Now processing file: /datain/2016837-D20160427-T013710.raw <class 'echolab2.instruments.EK60.EK60'> at 0x7fdb186bbfd0 EK60 object contains data from 6 channels: 1 :: GPT 18 kHz 00907205aeb7 1-1 ES18-11 :: power/angle (1091, 2645) 2 :: GPT 38 kHz 00907205aebc 6-1 ES38B :: power/angle (1091, 2645) 3 :: GPT 70 kHz 00907205aebe 2-1 ES70-7C :: power/angle (1091, 2645) 4 :: GPT 120 kHz 00907205c48f 3-1 ES120-7C :: power/angle (1091, 2645) 5 :: GPT 200 kHz 00907205aed2 4-1 ES200-7C :: power/angle (1091, 2645) 6 :: GPT 333 kHz 00907205fb9c 5-1 ES333-7C :: power/angle (1091, 10579) data start time: 2016-04-27T01:37:10.043 data end time: 2016-04-27T01:56:32.213 number of pings: 1091

Main frequency: 38000 Main channel: ['GPT 38 kHz 00907205aebc 6-1 ES38B'] Other channels: ['GPT 18 kHz 00907205aeb7 1-1 ES18-11', 'GPT 70 kHz 00907205aebe 2-1 ES70-7C', 'GPT 120 kHz 00907205c48f 3-1 ES120-7C', 'GPT 200 kHz 00907205aed2 4-1 ES200-7C', 'GPT 333 kHz 00907205fb9c 5-1 ES333-7C'] Channel with frequency 38000.0 range mismatch! Reference range size: 2644 != 2645 Channel with frequency 120000.0 range mismatch! Reference range size: 2644 != 2645 Channel with frequency 18000.0 range mismatch! Reference range size: 2644 != 2645 Channel with frequency 200000.0 range mismatch!

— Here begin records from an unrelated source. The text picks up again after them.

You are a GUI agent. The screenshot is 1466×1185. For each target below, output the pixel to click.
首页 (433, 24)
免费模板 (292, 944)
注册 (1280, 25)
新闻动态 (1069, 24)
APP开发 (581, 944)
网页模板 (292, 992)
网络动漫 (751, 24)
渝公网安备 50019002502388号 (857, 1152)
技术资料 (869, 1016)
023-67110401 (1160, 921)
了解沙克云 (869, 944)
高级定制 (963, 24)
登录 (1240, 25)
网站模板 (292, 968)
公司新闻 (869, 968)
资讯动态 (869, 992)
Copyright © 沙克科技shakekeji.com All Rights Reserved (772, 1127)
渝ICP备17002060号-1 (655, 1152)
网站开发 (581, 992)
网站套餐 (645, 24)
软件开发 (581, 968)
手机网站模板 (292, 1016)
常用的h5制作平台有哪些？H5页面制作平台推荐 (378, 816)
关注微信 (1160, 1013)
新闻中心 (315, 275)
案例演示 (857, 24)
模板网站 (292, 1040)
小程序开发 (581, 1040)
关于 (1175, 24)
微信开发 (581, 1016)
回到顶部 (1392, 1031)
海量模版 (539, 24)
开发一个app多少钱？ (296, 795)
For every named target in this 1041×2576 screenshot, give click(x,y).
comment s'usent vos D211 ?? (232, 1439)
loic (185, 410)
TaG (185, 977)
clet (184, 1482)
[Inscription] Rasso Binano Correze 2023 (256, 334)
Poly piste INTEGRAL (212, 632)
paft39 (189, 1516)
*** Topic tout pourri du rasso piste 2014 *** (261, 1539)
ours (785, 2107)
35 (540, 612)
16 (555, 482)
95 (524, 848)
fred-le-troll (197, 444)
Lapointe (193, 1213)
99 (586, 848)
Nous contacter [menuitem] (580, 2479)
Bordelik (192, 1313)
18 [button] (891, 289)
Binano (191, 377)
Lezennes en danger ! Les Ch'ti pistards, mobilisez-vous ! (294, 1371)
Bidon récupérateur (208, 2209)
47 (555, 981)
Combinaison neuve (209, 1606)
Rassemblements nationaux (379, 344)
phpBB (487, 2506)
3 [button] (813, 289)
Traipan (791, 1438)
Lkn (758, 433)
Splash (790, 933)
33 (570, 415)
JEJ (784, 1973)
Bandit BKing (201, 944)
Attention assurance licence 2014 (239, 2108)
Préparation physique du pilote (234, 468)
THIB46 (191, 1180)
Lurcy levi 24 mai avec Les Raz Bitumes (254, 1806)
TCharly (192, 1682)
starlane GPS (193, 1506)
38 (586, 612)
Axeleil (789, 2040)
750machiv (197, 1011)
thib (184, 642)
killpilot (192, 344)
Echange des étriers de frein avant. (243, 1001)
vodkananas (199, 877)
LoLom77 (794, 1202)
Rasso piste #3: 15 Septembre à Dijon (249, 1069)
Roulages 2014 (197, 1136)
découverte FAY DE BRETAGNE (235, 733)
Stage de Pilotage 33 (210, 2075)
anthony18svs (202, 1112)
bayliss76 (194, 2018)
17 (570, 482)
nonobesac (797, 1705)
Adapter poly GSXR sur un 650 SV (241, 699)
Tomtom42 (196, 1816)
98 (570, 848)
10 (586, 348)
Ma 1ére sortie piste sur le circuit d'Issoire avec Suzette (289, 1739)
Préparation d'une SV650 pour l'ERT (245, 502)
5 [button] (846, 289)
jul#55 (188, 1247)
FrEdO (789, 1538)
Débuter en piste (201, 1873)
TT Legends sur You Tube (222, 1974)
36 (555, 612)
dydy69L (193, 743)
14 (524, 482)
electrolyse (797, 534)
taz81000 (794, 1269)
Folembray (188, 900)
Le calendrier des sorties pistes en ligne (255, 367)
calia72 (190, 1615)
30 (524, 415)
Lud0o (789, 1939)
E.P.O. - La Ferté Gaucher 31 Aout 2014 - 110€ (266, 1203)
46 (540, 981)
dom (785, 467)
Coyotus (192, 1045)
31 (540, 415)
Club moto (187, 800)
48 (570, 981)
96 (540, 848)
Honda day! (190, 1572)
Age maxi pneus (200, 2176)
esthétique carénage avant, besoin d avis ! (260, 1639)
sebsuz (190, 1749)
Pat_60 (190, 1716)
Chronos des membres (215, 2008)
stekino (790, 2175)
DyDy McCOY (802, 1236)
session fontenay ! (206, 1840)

Reference range size: 2644 != 2645 Channel with frequency 70000.0 range mismatch! Reference range size: 2644 != 2645 Channel with frequency 333000.0 range mismatch! Reference range size: 2644 != 10579 Reading:/workin/2016837-D20160427-T013710.work /usr/local/lib/python3.8/site-packages/annotationtools/readers/convert_to_annotations.py:1295: FutureWarning: elementwise comparison failed; returning scalar instead, but in the future will perform elementwise comparison if not intr.species_id == -1: Correcting time by 0 microseconds Traceback (most recent call last): File "/app/CRIMAC_preprocess.py", line 796, in status = raw_to_grid_multiple(raw_dir, File "/app/CRIMAC_preprocess.py", line 726, in raw_to_grid_multiple pq_writer = append_to_parquet(df, pq_filepath, pq_writer) File "/app/CRIMAC_preprocess.py", line 38, in append_to_parquet pq_obj.write_table(table=pa_tbl) File "/usr/local/lib/python3.8/site-packages/pyarrow/parquet.py", line 649, in write_table raise ValueError(msg) ValueError: Table schema does not match schema used to create file: table: ping_time: timestamp[ns] mask_depth_upper: double mask_depth_lower: double priority: int64 acoustic_category: string proportion: double object_id: string channel_id: string index_level_0: int64 -- schema metadata -- pandas: '{"index_columns": ["index_level_0"], "column_indexes": [{"na' + 1327 vs. file: ping_time: timestamp[ns] mask_depth_upper: double mask_depth_lower: double priority: int64 acoustic_category: null proportion: double object_id: null channel_id: null index_level_0: int64 -- schema metadata -- pandas: '{"index_columns": ["index_level_0"], "column_indexes": [{"na' + 1321

iambaim commented 3 years ago

It seems that we must force some types on the table, even though they are only filled with null. I'll investigate this.